++++ Data for this exercise ++++

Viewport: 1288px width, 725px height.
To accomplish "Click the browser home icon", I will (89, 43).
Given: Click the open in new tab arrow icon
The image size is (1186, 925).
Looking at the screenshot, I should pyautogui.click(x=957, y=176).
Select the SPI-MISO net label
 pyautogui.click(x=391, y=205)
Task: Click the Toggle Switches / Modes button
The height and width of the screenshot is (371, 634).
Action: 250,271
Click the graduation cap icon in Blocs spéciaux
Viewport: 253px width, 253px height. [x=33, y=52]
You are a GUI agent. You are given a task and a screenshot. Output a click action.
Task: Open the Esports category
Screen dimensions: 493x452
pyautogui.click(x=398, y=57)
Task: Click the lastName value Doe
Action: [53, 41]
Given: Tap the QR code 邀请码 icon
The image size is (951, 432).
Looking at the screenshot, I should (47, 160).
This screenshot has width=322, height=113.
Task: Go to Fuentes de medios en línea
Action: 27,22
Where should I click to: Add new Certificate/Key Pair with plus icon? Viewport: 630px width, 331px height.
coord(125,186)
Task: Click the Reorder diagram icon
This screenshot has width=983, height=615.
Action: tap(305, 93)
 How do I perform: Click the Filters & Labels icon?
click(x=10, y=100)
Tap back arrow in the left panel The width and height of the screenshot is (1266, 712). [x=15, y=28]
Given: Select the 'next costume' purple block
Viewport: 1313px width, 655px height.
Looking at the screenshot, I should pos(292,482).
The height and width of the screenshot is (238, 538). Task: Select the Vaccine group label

++++

A word-for-word copy of the entries, from the first line through the line containing "Task: Click the Toggle", is the whole answer.

Viewport: 1288px width, 725px height.
To accomplish "Click the browser home icon", I will (89, 43).
Given: Click the open in new tab arrow icon
The image size is (1186, 925).
Looking at the screenshot, I should pyautogui.click(x=957, y=176).
Select the SPI-MISO net label
 pyautogui.click(x=391, y=205)
Task: Click the Toggle Switches / Modes button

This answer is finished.